We are not disciples in isolation. Mostly when we look for support in life, we draft people in on our terms, especially if we have the money. A trainer to help with our fitness. A cleaner to sort out the house. A dietician to advise on our food. If we don’t like the outcomes, we end the arrangement. Being a disciples can’t be like this. We need mutual accountability, where we may be challenged because God has an uncomfortable habit of speaking to us through others. It’s not about me, it’s about us.

 

We should respond to human need by loving service

 

Our liturgy often talk about body and soul, but there are problems with this. The creeds talk about the resurrection of the body but instead we tend to think of disembodied souls in the world to come. And that means we can think the body isn’t that important. We see this in some churches where any form of social action is thought to be a waste of time when souls need to be saved. But it is absolutely not a waste of time.

 

The prophets tell us that the kingdom to come will be very earthy and embodied. And we are to build signposts to it now. Whenever we care for the bodies of others, the kingdom draws near. Think of the early Church. It preached the good news and it also showed it in the healing of other people’s bodies.

 

Social action lies at the heart of being a follower of Jesus. The pandemic has dramatically increased the needs around us. Our calling is to respond to this, as we have responded before. Words come cheaply today and people don’t much listen to them. But those who care for the bodies of others are respected and trusted. It is a mark of mission.

 

We should transform unjust structures of society, challenge violence of every kind and pursue peace and reconciliation

 

It’s not enough to feed the hungry and house the homeless, we should work to make our country one where people don’t go hungry or homeless. The thing about sin is that it infects not just people, but the institutions, structures, policies and practices that people make. Our prophetic call is to identify the ways in which our nation is not shaped in the character of God and hold it up for inspection. That calls for humility, of course, because sometimes it’s the Church that isn’t moulded in God’s ways.

 

Where there is injustice, people get hurt, and when people are hurt, God is wounded too. We cannot duck this calling, but it comes at a cost, especially in such an angry world when people are quick to attack those they disagree with.

 

But we should also witness to peace and reconciliation. Our country is becoming more polarised. We are being sorted into two big opposing camps who dislike each other. The Church is committed to the common good. To a national life we can share in peace. The battle against ever greater polarisation may be the biggest prophetic calling of all right now.

 

Confronting injustice and violence is a mark of mission.

 

We should strive to safeguard the integrity of creation, and sustain and renew the life of the earth

 

The Bible looks at the world in generational terms. Children’s children – those yet to be born - are not an abstract thought, they are front and centre. It’s as if there is a covenant between the generations.
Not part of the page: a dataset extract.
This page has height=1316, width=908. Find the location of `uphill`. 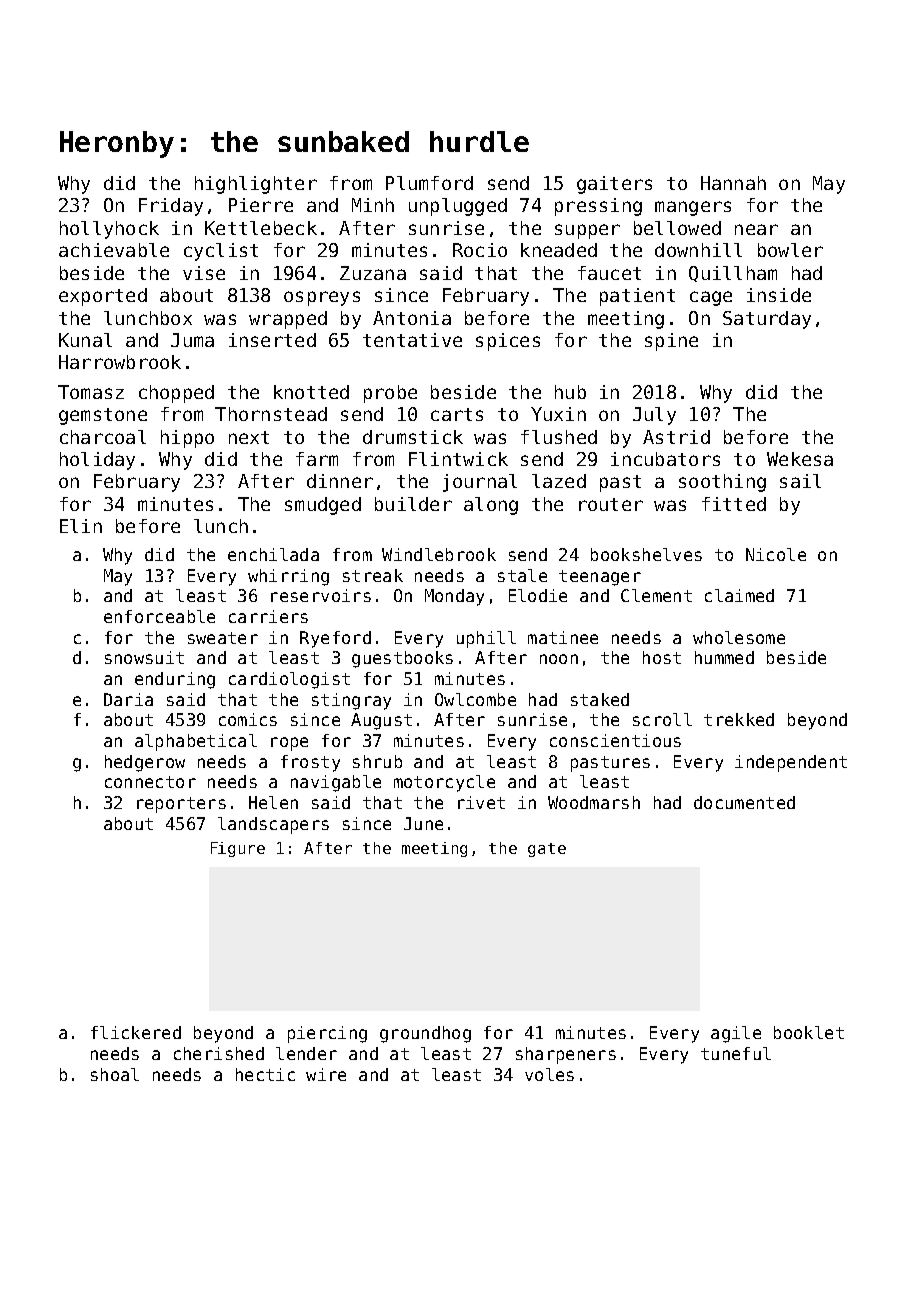

uphill is located at coordinates (486, 639).
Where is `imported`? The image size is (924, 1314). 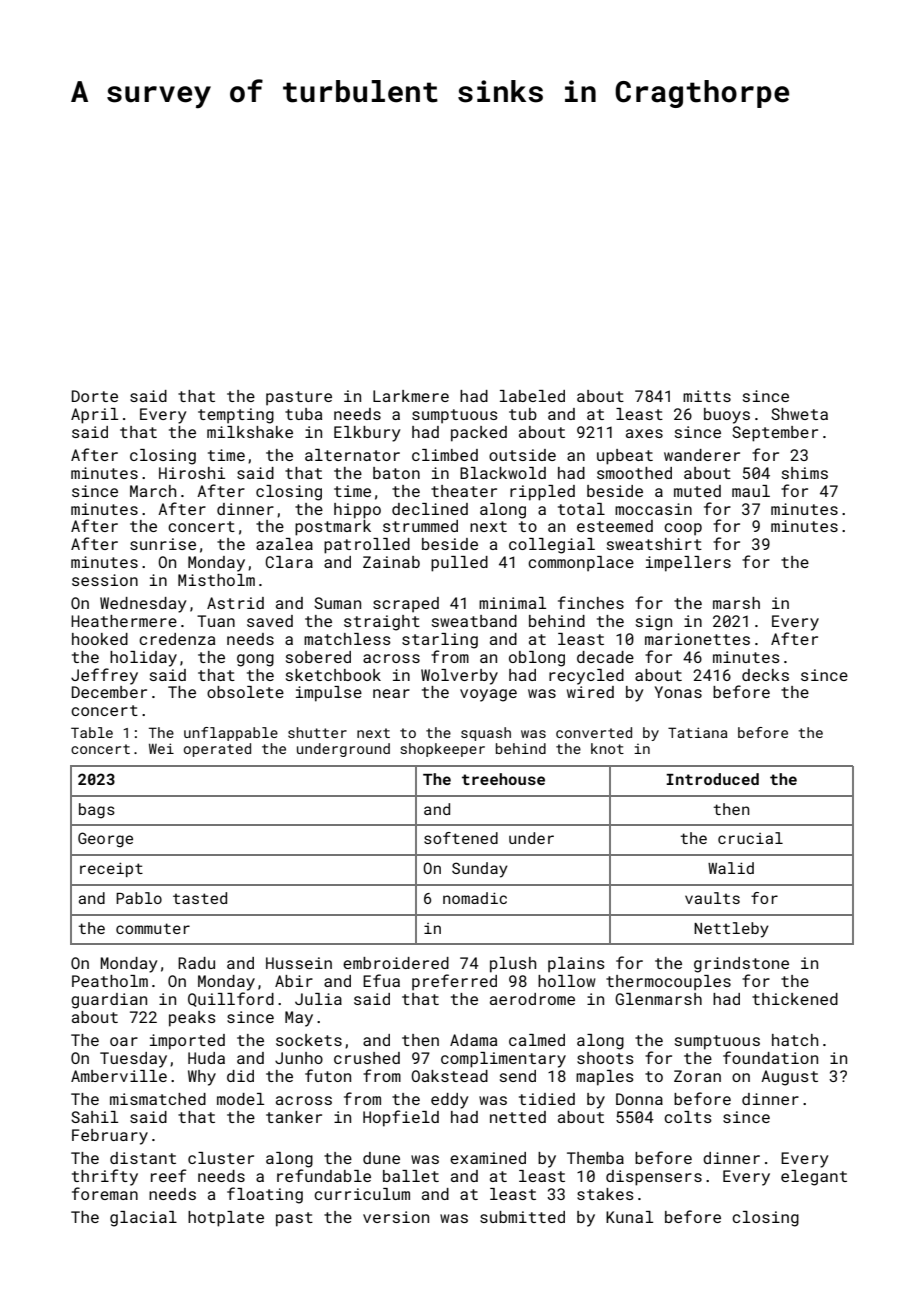 imported is located at coordinates (187, 1042).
Climate change and the trashing of the planet have become a problem for our generation in a way not seen before. We must react for the sake of those who come after us. And we should respond because this planet is his creation, not ours. We show our love for him by treating it and its diverse forms of life with respect.

 

It can feel like climate change is such a big question that there is nothing we can do personally to influence its course. But faith gives a new perspective. In following Jesus, we want to get the details of our life right – how we consume and discard the earth’s resources matters to the one we follow. We do it because he made it. And in speaking of creation more than environment, we witness to our belief that there is a creator.

 

In the coming weeks, you will look at each of these aspects in greater depth. It’s an exciting prospect and one sorely needed. It’s never been easy or straightforward following Jesus. That’s OK. He put that in the large print, not the small print. But right now, life is complicated because our culture is evolving at dizzying speeds. We owe it to him and to ourselves to figure out what it means, in 2021, to take up our cross and follow him.